### List of tasks:
A. Copy out the stretch of the Pakhala passage from "This while on" through "Draka and Varaka.", word for word.
B. Pick up the piece on Pakhala after its final sentence and write what comes next.

### Excerpted passage:
[Start of section]

The Virtues of Pakhala

The brilliance of it all is that even with these additions of flavourants, Pakhala, especially the basi variant, only improves in its ability as a healer. Much like Apple Cider Vinegar or even Kombucha.

How? Courtesy acidic fermentation, which not only helps it against any microbial spoilage and development of food toxins, but also aid in improving the nutritional value like turning complex Starch into Resistant Starch that slows down the digestion process and thus keeping us "full" for a long time.

The fact that the sugar in rice is further broken down during the fermented process while make Pakhala not just easy to digest hence supporting a temporary detox and recovery of the liver and gallbladder, but the enzymes help improve the intestinal lining for better digestion of enzymes, amino acids and glutamine. Glutamine, which is a by-product of resistant starch ensures that there is no sudden insulin spike thanks to the slow digestion process, it miraculously helps the brain to calm down by cranking up the enteroendocrine and enterocytes cells in the intestine.

This while on one hand keeps seasonal ailments at bay, on the other, also creates the urge to nap, which would help the body relax and recover.

The Rise of A Favourite

The series of effects that Pakhala has on the body and mind along with economics explain how the fermented dish became a staple. After all, ancient Odisha was one of the earliest rice growing regions, and among the first to adopt rice as the staple food alongside millets, legumes, lentils and other produce.

In fact, old Mauryan agriculture records talk about the many varieties of rice that grew in Kalinga like Vrihi, Sali, Priyamgu, and the two they added to the list namely Draka and Varaka.

[End of section]

### Supplied entries:
[Start of section]

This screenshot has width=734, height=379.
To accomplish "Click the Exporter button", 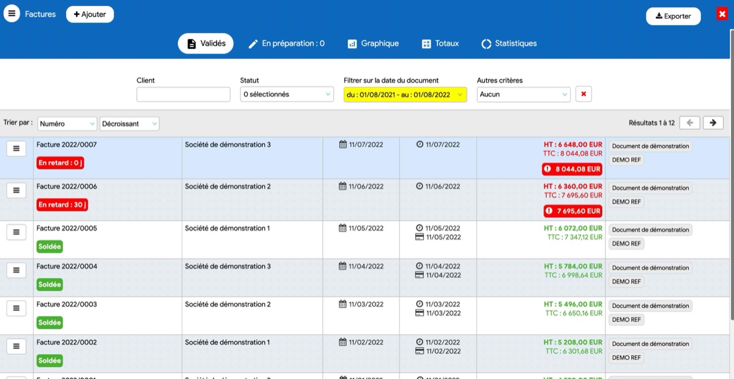I will coord(673,17).
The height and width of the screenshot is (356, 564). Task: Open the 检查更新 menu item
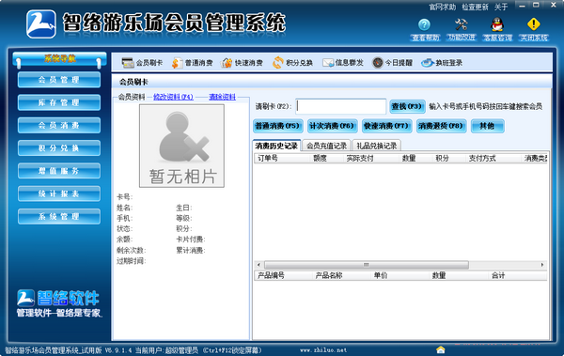click(475, 7)
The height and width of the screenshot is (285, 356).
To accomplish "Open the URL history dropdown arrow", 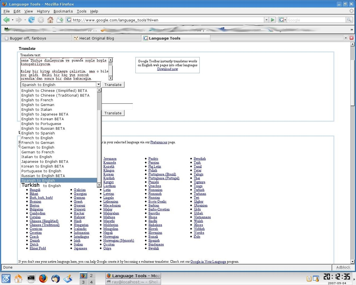I will (266, 20).
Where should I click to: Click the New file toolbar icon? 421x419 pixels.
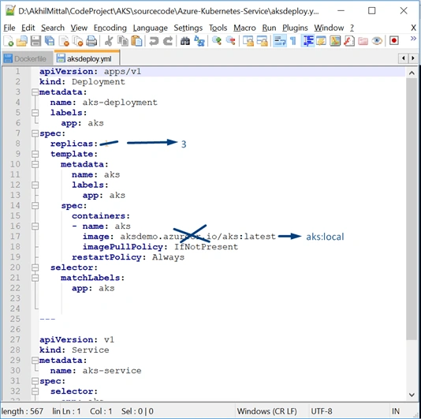pos(8,41)
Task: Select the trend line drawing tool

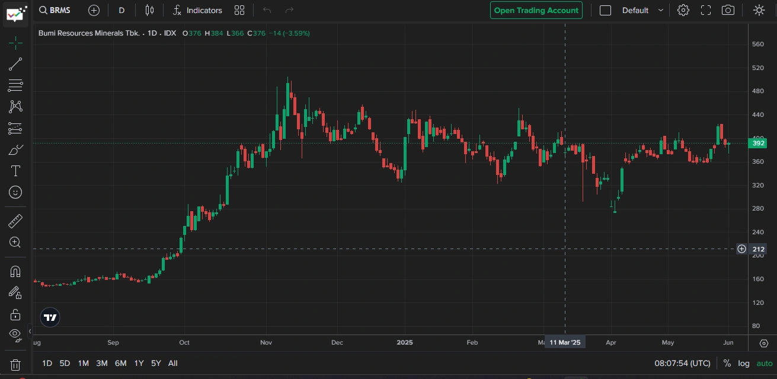Action: tap(15, 64)
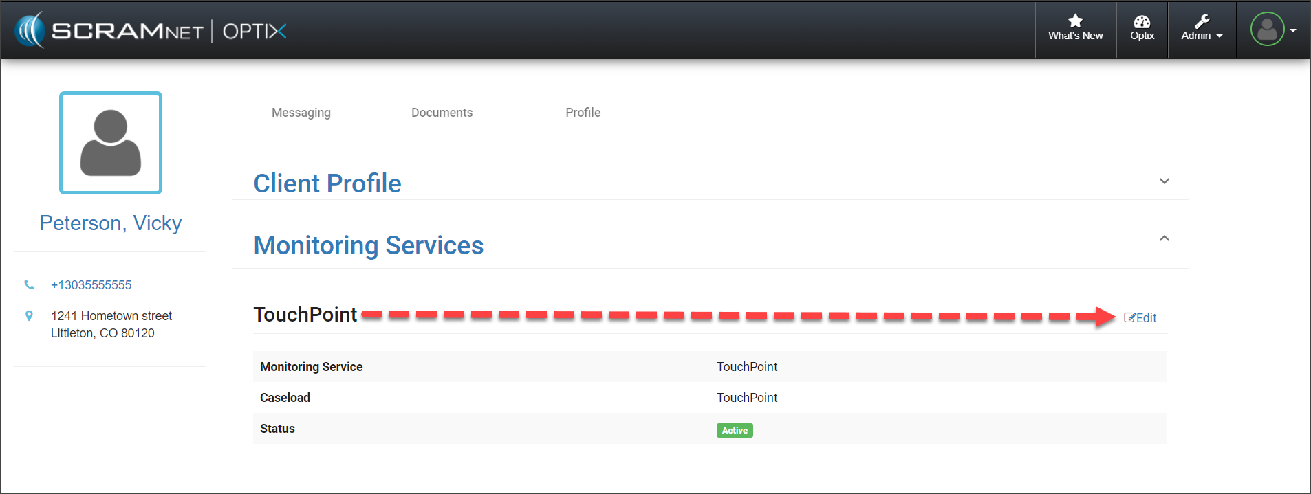Click the client profile photo placeholder
1311x494 pixels.
[111, 143]
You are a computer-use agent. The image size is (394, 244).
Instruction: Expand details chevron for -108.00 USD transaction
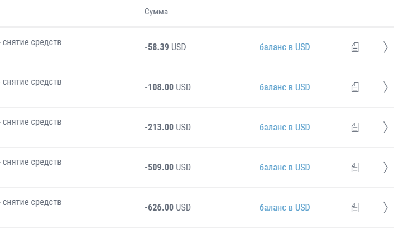click(x=386, y=87)
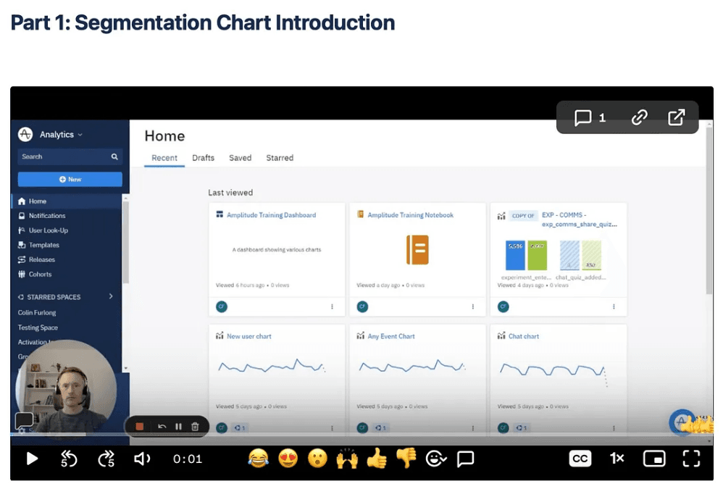React with thumbs up emoji
The image size is (723, 489).
[x=376, y=458]
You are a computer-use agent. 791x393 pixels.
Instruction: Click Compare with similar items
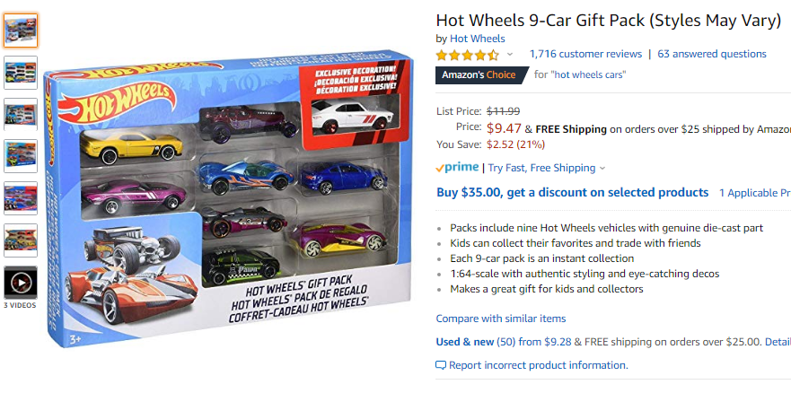[x=501, y=319]
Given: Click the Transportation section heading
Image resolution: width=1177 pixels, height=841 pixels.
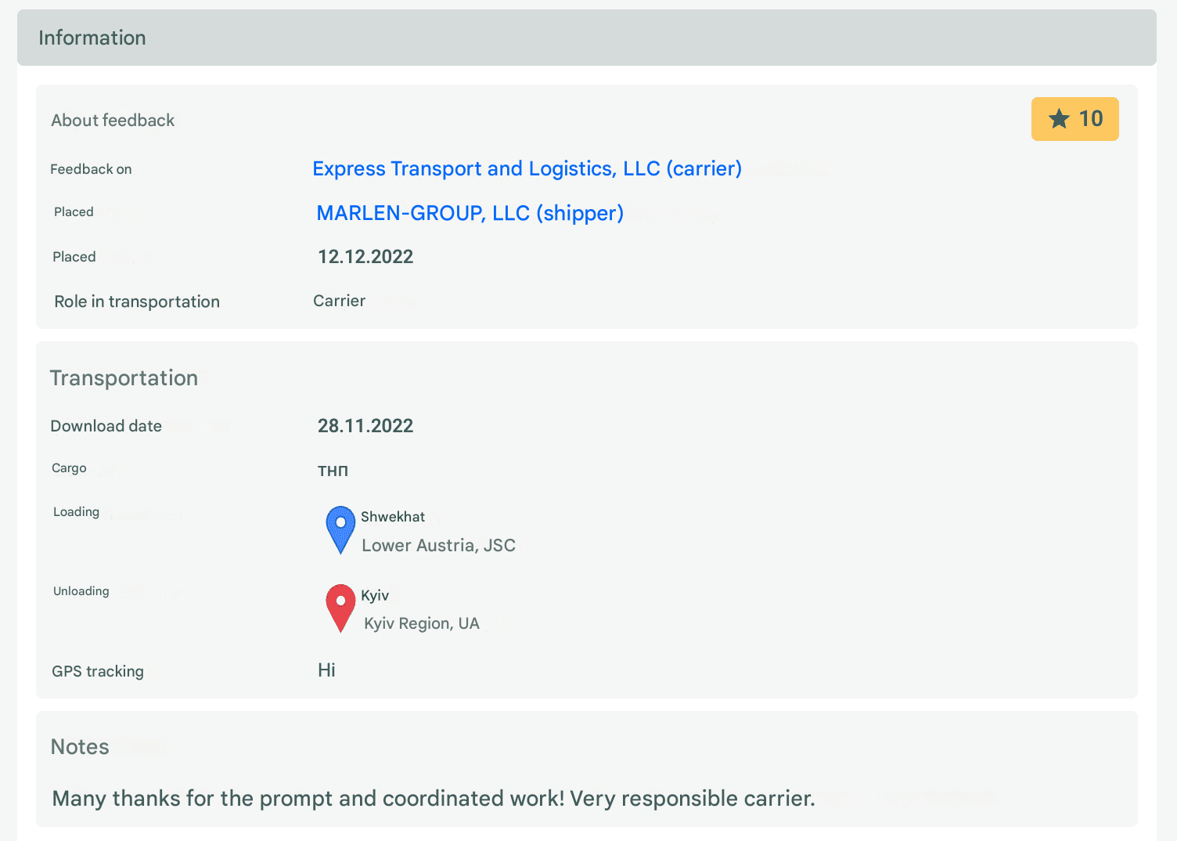Looking at the screenshot, I should [124, 378].
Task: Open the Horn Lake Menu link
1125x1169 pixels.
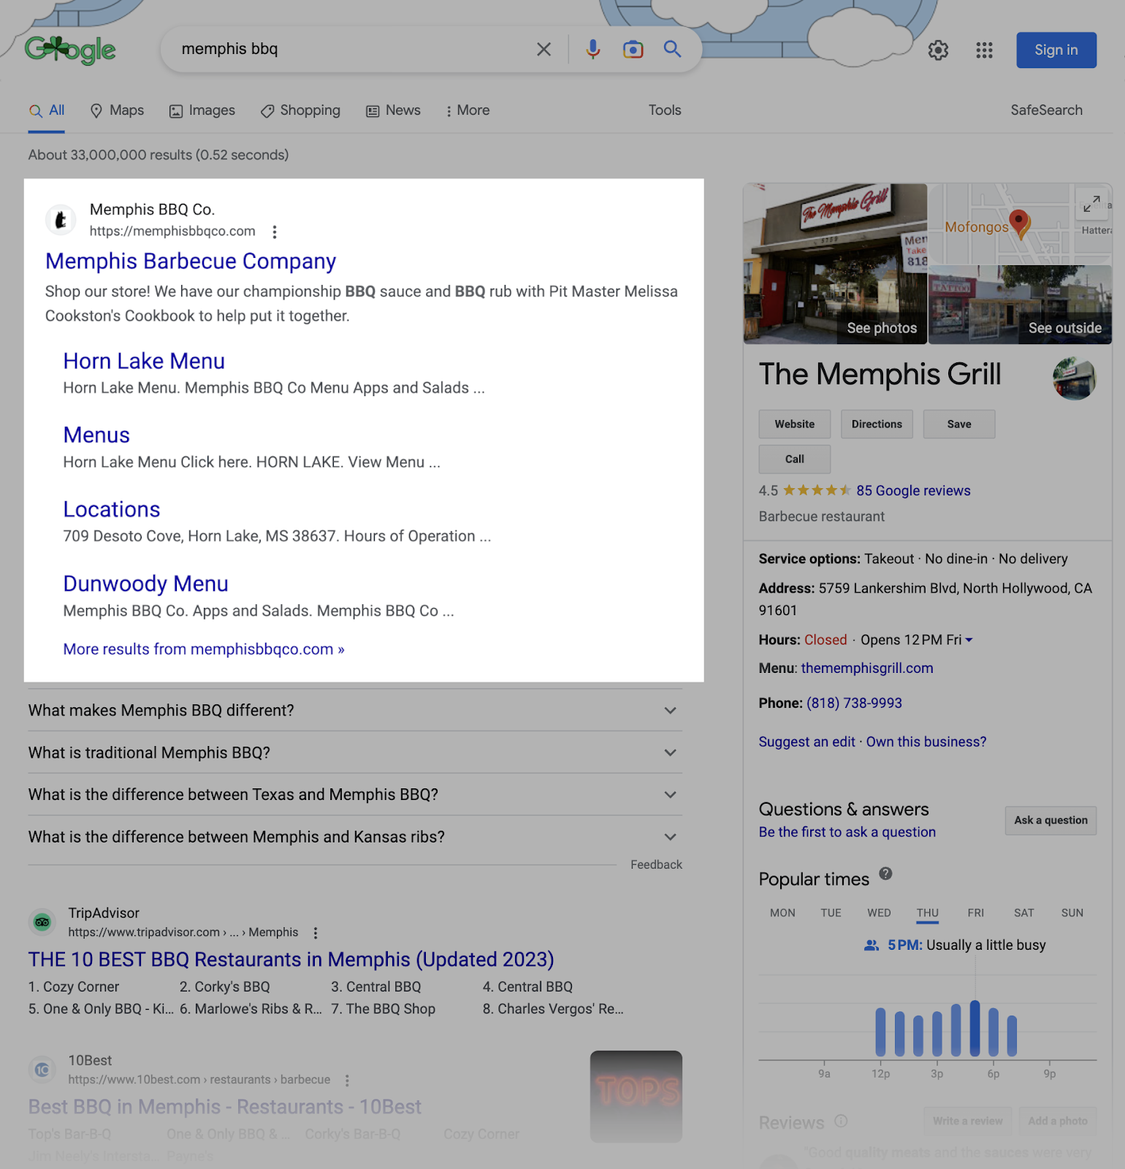Action: pyautogui.click(x=144, y=361)
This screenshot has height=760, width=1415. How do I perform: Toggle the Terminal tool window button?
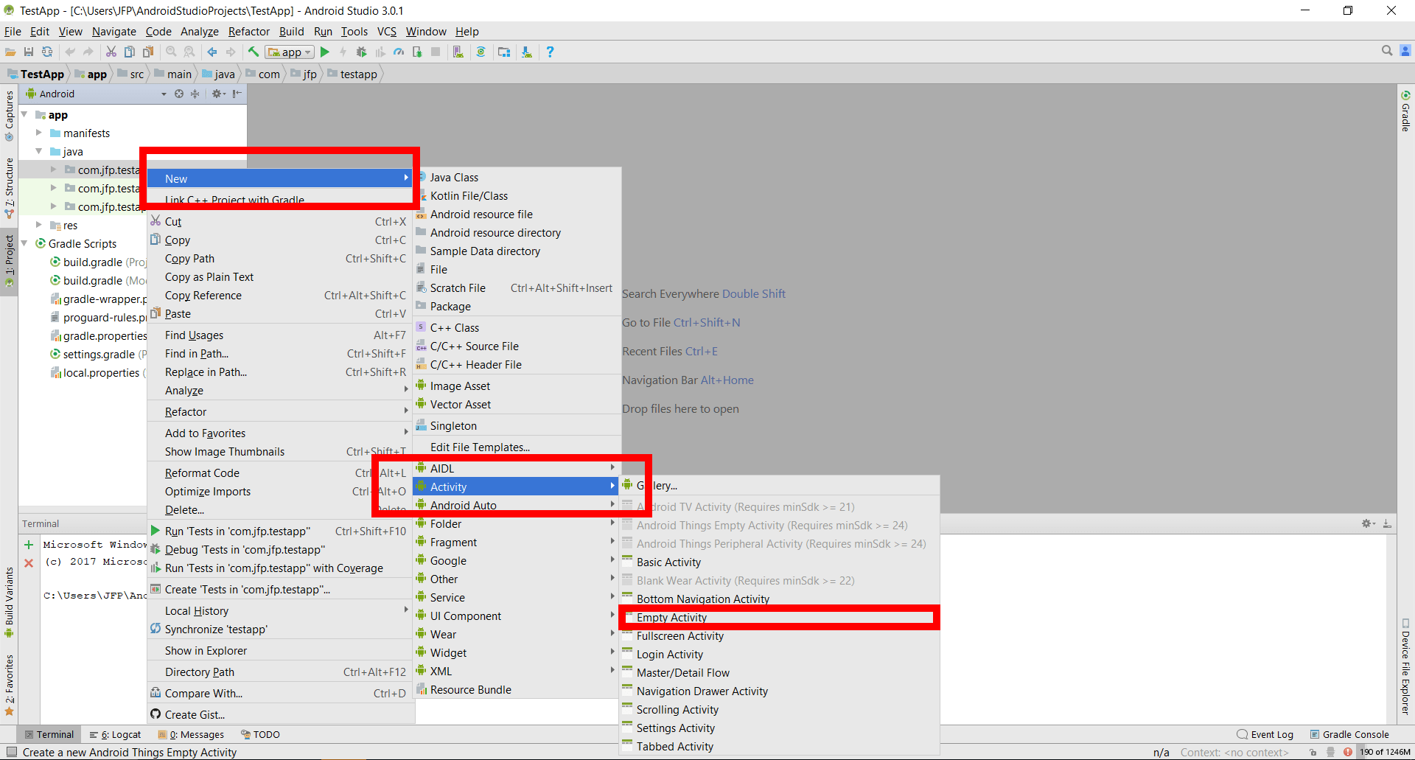tap(49, 734)
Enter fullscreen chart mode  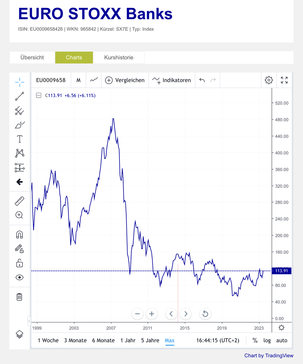[x=284, y=80]
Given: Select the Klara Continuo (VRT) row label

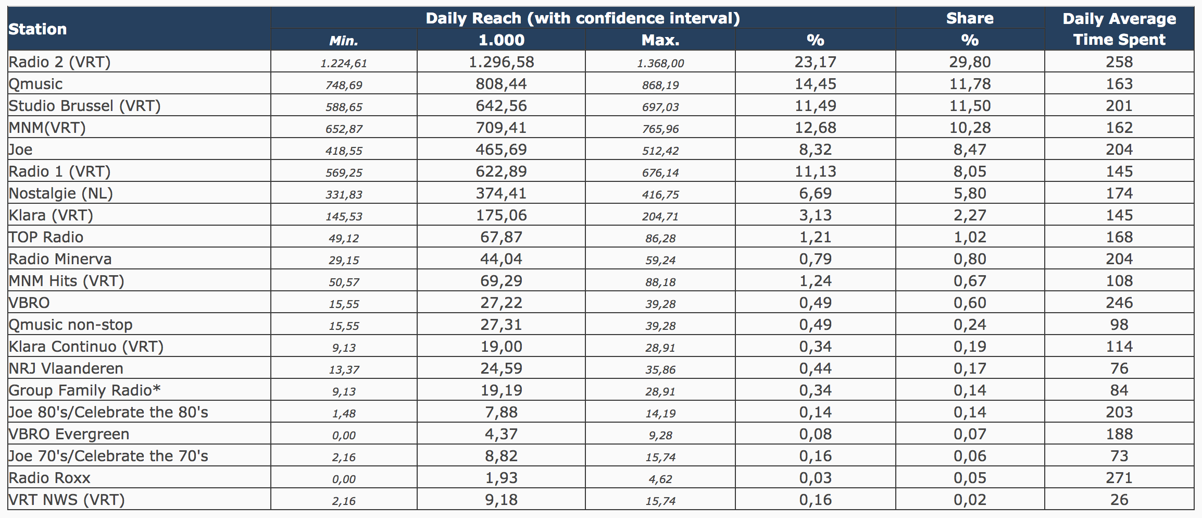Looking at the screenshot, I should tap(86, 347).
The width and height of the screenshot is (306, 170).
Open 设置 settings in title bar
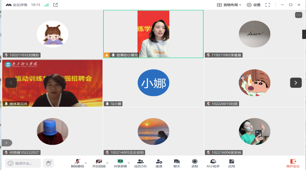tap(254, 5)
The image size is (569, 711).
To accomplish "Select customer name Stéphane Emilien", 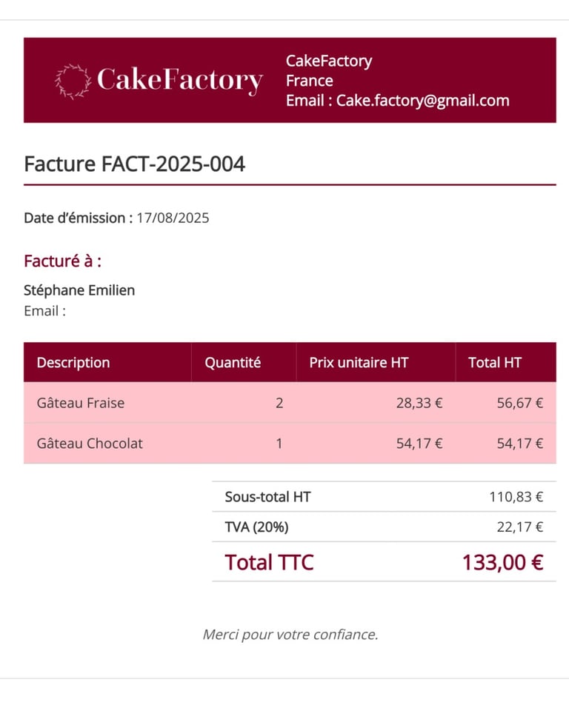I will click(x=79, y=290).
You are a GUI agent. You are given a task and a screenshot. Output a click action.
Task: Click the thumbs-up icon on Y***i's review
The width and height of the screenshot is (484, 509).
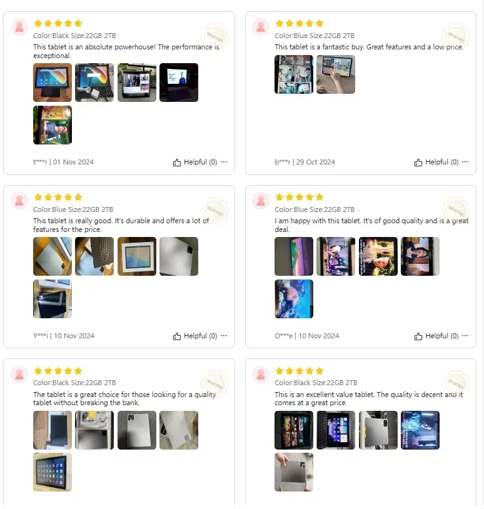(x=177, y=336)
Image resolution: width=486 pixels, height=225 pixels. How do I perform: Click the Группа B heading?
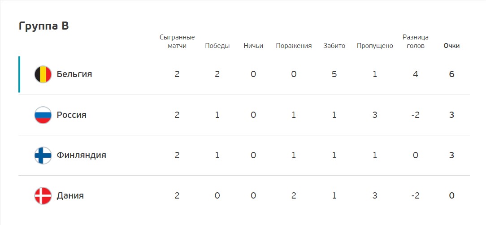click(43, 26)
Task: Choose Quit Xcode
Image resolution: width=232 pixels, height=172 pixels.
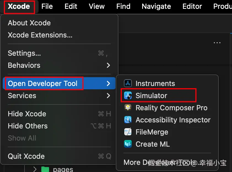Action: click(x=26, y=156)
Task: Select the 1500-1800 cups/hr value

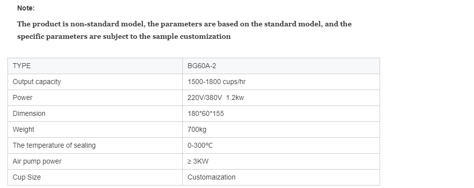Action: pyautogui.click(x=217, y=82)
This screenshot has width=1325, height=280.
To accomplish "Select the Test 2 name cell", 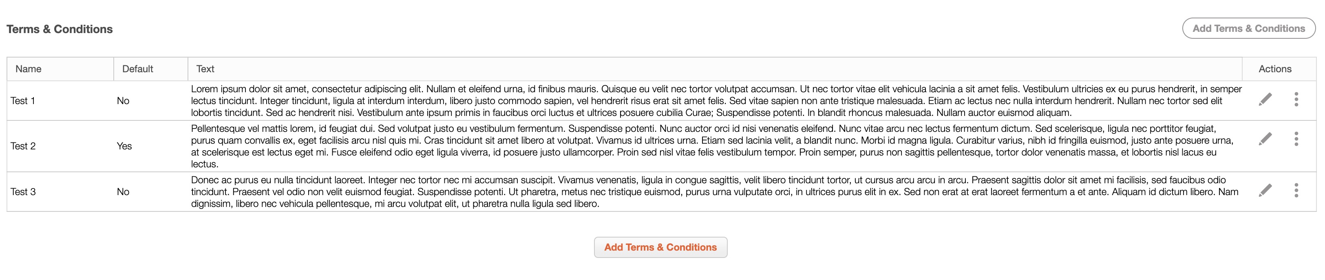I will pos(23,146).
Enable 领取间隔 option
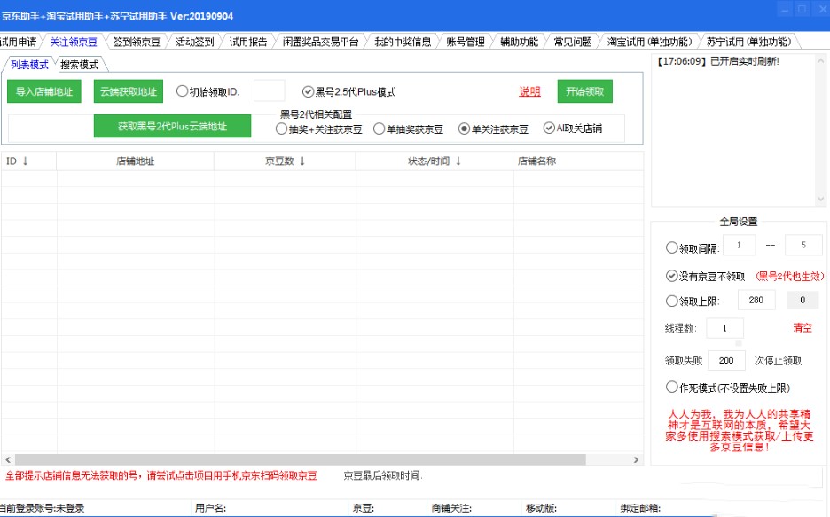Screen dimensions: 830x517 (x=672, y=248)
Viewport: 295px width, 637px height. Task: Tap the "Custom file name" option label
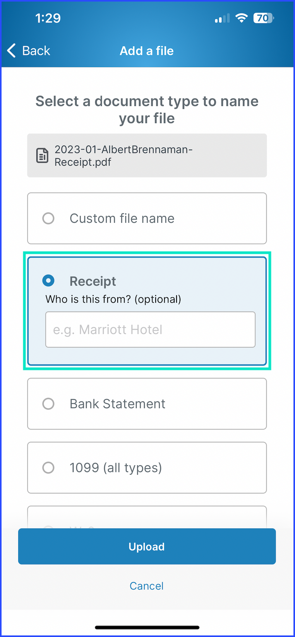[122, 218]
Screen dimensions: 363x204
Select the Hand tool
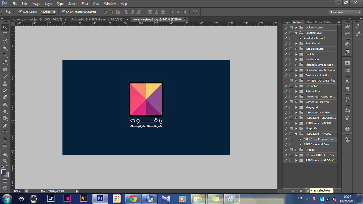(5, 154)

[End of section]

### Answers provided:
A.
This while on one hand keeps seasonal ailments at bay, on the other, also creates the urge to nap, which would help the body relax and recover.

The Rise of A Favourite

The series of effects that Pakhala has on the body and mind along with economics explain how the fermented dish became a staple. After all, ancient Odisha was one of the earliest rice growing regions, and among the first to adopt rice as the staple food alongside millets, legumes, lentils and other produce.

In fact, old Mauryan agriculture records talk about the many varieties of rice that grew in Kalinga like Vrihi, Sali, Priyamgu, and the two they added to the list namely Draka and Varaka.

B.
Incidentally, economics, availability and climate while were the key reasons to Pakhala acceptance across classes who found it a sustainable, wholesome meal, the wide popularity of the fermented rice  dish was also courtesy handia – a popular hooch that too this day uses the torani (water) as the main ingredient.

A popular rice beer across the ports and towns since the golden days of Kalinga, handia, which was a clever way of using over fermented rice water, was this amazing, cure-all tippler that could salve tired bones, help you sleep, was the proverbial Gripe Water that could heal the body – and do all that without compromising on the pleasure of a dram.  

Between the dish and the dram, Pakhala fulfilled yet another post of wellness for which the dish landed a spot in  Kashyapa Samhita – that of kanjka or kanji. A close kin of the Chinese Congee, Kanji in the Odia lexicon is a warm, tempered soup version of the torani, which often is peppered with vegetables like bottle gourd and is yet another umami-rich way to extract the fermented goodness of pakhala. In fact, it is a part of kitchen cures that comes handy to get the appetite back to improving the taste and even calming a stomach gone awry.

Thus, having a cauldron of pakhala ready at hand was understandably not just a resourceful thing to do but essential too, especially during winters.

Tweak to Whims

Fascinatingly, while the multifaceted goodness of pakhala made it an important part of the cuisine, its endearment across classes of the society came with another ability called versatility. Much like cooked rice, pakhala could be paired with a wide variety of accompaniments that ranged from simple shallots and salt to pagau, a relish made with chillies crushed into rock salt drizzled with lemon juice to any form of spiced mash called chakata, fish, meat and even leafy greens called saag and stir fried vegetables called bhaja.

Brilliantly, each of the additions was either because of season or affordability and to add texture has only helped improve the experience taste-wise but nutritionally too. The outcome was the curation of several classic pairings that today people enjoy much out of habit, and the palate play. Like Pakhala and alu chakata, Pakhala and machcha bhaja, Pakhala and saag; or the gourmet version of everything from saag to bhaja to chakata and even badi chura accompanying the bowl.

From wellness to history to taste, if there is one dish that encapsulates all, it is undoubtedly Pakhala – a dish that deserves its own day.